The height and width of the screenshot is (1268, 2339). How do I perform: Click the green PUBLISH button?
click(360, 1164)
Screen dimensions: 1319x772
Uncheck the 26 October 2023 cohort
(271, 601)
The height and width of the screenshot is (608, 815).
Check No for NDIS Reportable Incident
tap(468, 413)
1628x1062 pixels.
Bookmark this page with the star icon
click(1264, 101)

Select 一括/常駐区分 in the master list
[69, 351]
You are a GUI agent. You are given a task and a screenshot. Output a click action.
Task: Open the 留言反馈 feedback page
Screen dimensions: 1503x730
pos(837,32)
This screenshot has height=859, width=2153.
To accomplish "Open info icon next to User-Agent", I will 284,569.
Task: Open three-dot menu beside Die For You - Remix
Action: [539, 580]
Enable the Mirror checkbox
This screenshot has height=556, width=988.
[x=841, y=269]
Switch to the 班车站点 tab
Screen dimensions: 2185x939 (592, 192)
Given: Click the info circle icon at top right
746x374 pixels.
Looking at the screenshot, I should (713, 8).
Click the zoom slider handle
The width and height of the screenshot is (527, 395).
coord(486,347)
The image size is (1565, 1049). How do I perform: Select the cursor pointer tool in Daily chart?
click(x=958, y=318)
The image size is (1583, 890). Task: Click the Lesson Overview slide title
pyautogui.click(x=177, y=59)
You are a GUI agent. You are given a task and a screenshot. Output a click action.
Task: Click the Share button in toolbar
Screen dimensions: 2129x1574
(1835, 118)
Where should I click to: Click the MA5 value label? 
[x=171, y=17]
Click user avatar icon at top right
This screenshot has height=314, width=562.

*WORK TO BE COMPLETED:*
Filter the listing for the word "right" and copy every line that holds it.

*EXERCISE OUTPUT:*
Given: Click the info circle icon at top right
Click user avatar icon at top right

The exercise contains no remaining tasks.